Женщина в приюте сказала, что он никогда не делал ничего подобного, никогда так легко не общался с кем-то. Моя связь с ним была странной, но глубокой. Я приносил ему мандаринки каждый день. Я действительно хотел бы сделать что-то большее для него.

— Например забрать его домой?

— Это приходило мне в голову, хочешь верь, хочешь нет. Я никогда не переставал думать о нем — до такой степени, что через год связался с приютом.

— Что произошло?

Тяжело было говорить. — Они закрылись. Я понятия не имею, где сейчас кто-нибудь из этих детей. Это преследует меня по сей день.

— О нет. Что ты планировал сделать… когда позвонил им?

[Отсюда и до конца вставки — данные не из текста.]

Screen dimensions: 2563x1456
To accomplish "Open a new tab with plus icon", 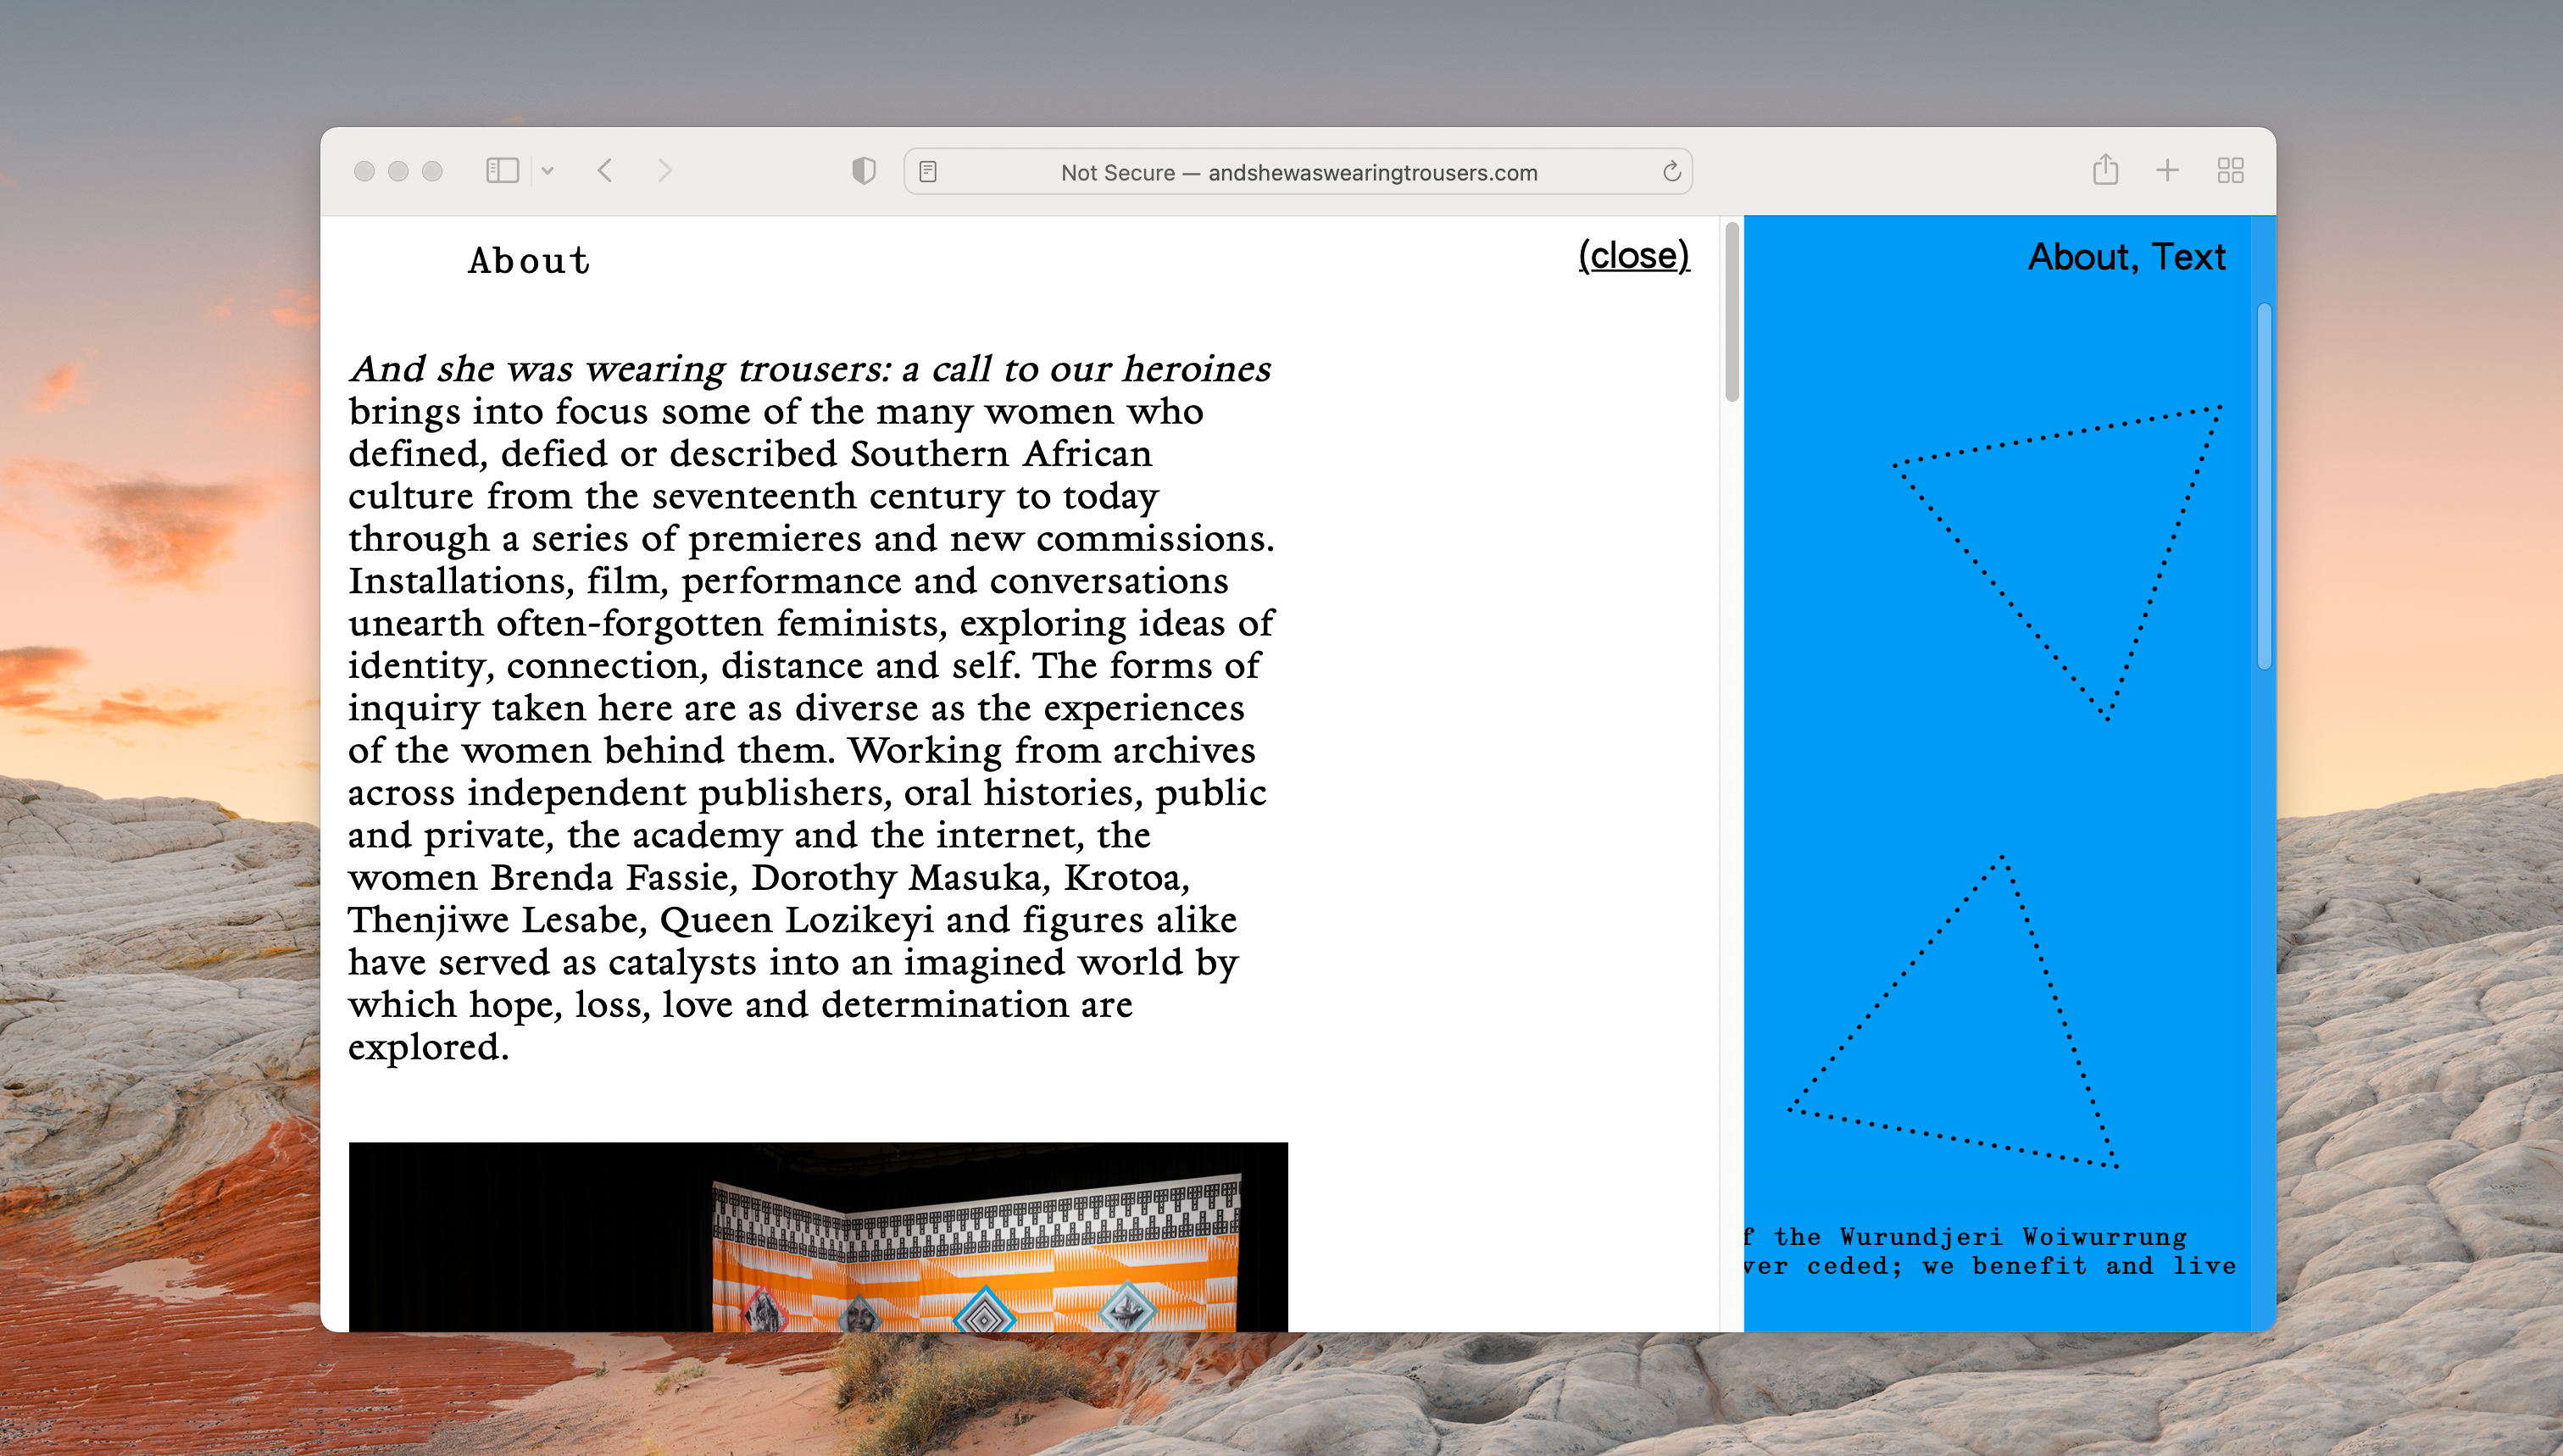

— Я не знаю. Я честно не могу тебе сказать. Я просто хотел убедиться, что с ним все в порядке — возможно, выяснить, как я могу помочь ему финансово. Я сделал несколько звонков, но никто не мог сказать мне, что случилось с детьми, которые там были.

— Это страшно, но ты знаешь, тот факт, что ты всё еще думал о нем после того, как уехал и хотел помочь, говорит о том, какой ты человек.

Прошло много времени с тех пор, как кто-то смотрел на меня с восхищением в глазах. Если бы я только заслуживал это.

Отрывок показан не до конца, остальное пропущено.